## TASK TO COMPLETE
In full and without changes, output the data.

Dataset records:
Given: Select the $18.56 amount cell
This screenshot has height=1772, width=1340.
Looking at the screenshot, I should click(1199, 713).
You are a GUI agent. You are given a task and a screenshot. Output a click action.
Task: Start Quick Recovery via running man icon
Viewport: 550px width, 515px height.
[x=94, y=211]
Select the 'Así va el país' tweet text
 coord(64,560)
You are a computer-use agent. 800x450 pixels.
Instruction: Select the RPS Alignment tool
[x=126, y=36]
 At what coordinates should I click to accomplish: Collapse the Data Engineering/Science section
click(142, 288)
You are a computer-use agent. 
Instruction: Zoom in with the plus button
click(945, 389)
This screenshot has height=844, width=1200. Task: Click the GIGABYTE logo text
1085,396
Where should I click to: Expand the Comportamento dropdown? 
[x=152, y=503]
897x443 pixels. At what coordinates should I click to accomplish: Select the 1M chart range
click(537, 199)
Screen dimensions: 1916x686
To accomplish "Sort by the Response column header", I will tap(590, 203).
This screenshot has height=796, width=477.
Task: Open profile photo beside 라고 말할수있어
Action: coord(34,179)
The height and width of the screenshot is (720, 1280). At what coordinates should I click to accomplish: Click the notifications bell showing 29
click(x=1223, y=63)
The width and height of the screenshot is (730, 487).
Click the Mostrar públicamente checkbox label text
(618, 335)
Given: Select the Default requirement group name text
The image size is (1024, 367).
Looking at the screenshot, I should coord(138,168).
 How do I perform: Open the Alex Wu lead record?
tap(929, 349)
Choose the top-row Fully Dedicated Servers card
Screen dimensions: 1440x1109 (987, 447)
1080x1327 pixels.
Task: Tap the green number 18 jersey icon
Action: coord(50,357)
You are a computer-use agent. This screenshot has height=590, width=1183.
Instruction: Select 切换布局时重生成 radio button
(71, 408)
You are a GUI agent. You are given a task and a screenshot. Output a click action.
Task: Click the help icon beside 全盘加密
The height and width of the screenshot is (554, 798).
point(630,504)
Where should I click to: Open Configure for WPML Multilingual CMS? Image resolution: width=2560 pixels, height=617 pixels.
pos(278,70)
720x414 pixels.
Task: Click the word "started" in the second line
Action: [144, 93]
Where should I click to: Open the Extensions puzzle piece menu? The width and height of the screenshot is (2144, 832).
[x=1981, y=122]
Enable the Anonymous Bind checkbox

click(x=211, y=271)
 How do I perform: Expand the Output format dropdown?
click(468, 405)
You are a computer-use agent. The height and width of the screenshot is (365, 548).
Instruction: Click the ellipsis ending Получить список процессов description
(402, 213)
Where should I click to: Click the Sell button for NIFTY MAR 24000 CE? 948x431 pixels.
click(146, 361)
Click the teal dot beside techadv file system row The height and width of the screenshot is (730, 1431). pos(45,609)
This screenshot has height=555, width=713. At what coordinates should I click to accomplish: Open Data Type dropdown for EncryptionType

## REPLY
Given: Select the $18.56 amount cell
This screenshot has height=1772, width=1340.
Looking at the screenshot, I should click(1199, 713).
You are a GUI agent. You are given a task and a screenshot. Output a click action.
Task: Start Quick Recovery via running man icon
Viewport: 550px width, 515px height.
[x=94, y=211]
Select the 'Así va el país' tweet text
 coord(64,560)
You are a computer-use agent. 800x450 pixels.
Instruction: Select the RPS Alignment tool
[x=126, y=36]
 At what coordinates should I click to accomplish: Collapse the Data Engineering/Science section
click(142, 288)
You are a computer-use agent. 
Instruction: Zoom in with the plus button
click(945, 389)
This screenshot has height=844, width=1200. Task: Click the GIGABYTE logo text
1085,396
Where should I click to: Expand the Comportamento dropdown? 
[x=152, y=503]
897x443 pixels. At what coordinates should I click to accomplish: Select the 1M chart range
click(537, 199)
Screen dimensions: 1916x686
To accomplish "Sort by the Response column header", I will tap(590, 203).
This screenshot has height=796, width=477.
Task: Open profile photo beside 라고 말할수있어
Action: coord(34,179)
The height and width of the screenshot is (720, 1280). At what coordinates should I click to accomplish: Click the notifications bell showing 29
click(x=1223, y=63)
The width and height of the screenshot is (730, 487).
Click the Mostrar públicamente checkbox label text
(618, 335)
Given: Select the Default requirement group name text
The image size is (1024, 367).
Looking at the screenshot, I should coord(138,168).
 How do I perform: Open the Alex Wu lead record?
tap(929, 349)
Choose the top-row Fully Dedicated Servers card
Screen dimensions: 1440x1109 (987, 447)
1080x1327 pixels.
Task: Tap the green number 18 jersey icon
Action: coord(50,357)
You are a computer-use agent. This screenshot has height=590, width=1183.
Instruction: Select 切换布局时重生成 radio button
(71, 408)
You are a GUI agent. You are given a task and a screenshot. Output a click action.
Task: Click the help icon beside 全盘加密
The height and width of the screenshot is (554, 798).
point(630,504)
Where should I click to: Open Configure for WPML Multilingual CMS? Image resolution: width=2560 pixels, height=617 pixels.
pos(278,70)
720x414 pixels.
Task: Click the word "started" in the second line
Action: [144, 93]
Where should I click to: Open the Extensions puzzle piece menu? The width and height of the screenshot is (2144, 832).
[x=1981, y=122]
Enable the Anonymous Bind checkbox

click(x=211, y=271)
 How do I perform: Expand the Output format dropdown?
click(468, 405)
You are a computer-use agent. The height and width of the screenshot is (365, 548).
Instruction: Click the ellipsis ending Получить список процессов description
(402, 213)
Where should I click to: Click the Sell button for NIFTY MAR 24000 CE? 948x431 pixels.
click(146, 361)
Click the teal dot beside techadv file system row The height and width of the screenshot is (730, 1431). pos(45,609)
This screenshot has height=555, width=713. At what coordinates should I click to accomplish: Open Data Type dropdown for EncryptionType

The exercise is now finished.